*TO DO*.
Look for "dropdown" in each line of the records, and copy the lines that have it.

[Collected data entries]
....
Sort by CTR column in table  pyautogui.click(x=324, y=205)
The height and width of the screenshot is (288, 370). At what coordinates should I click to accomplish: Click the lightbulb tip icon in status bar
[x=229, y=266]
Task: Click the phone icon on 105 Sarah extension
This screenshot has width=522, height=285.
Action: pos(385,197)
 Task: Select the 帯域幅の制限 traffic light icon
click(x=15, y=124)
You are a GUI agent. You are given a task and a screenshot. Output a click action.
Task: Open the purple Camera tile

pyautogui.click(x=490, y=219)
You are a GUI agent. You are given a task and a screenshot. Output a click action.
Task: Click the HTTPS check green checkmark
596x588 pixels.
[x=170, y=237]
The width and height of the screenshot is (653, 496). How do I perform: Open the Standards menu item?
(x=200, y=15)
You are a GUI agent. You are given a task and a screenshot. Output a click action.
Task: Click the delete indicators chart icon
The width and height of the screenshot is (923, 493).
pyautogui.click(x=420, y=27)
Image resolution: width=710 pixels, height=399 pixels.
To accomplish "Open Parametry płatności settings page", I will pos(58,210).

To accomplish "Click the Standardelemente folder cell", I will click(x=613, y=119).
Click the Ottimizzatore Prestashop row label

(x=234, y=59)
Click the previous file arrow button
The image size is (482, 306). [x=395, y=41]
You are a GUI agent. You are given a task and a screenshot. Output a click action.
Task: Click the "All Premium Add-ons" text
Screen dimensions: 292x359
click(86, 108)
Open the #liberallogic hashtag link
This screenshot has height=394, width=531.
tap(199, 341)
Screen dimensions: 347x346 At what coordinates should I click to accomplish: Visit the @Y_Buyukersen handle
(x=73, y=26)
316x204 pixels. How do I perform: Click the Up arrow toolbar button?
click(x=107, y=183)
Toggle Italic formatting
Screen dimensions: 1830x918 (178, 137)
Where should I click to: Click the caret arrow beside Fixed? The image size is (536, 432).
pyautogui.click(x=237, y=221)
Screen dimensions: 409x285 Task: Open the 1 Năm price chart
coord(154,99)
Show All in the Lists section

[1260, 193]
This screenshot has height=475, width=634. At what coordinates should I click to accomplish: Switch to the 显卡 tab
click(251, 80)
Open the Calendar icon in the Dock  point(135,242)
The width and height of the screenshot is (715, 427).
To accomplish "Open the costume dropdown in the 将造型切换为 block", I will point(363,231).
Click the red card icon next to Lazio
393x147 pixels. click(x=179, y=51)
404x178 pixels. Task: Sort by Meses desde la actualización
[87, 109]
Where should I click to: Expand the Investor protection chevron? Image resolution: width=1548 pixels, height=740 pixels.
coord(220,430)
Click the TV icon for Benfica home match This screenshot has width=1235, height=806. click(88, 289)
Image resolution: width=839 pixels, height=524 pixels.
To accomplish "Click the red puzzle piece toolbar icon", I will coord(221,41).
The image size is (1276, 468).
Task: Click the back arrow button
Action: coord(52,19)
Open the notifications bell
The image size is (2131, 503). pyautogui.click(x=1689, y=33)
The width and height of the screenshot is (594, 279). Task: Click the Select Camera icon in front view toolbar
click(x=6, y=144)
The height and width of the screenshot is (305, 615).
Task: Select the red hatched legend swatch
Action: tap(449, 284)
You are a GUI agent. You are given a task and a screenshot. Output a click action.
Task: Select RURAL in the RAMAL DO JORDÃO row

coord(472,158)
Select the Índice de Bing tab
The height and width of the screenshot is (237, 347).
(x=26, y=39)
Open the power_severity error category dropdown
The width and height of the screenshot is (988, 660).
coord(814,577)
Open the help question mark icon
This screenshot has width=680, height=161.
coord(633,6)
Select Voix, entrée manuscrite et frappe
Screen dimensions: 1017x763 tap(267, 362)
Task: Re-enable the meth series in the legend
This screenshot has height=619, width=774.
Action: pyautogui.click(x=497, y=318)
....
*TASK SOLUTION*.
To accomplish "Open the costume dropdown in the 将造型切换为 block", I will point(363,231).
Open the power_severity error category dropdown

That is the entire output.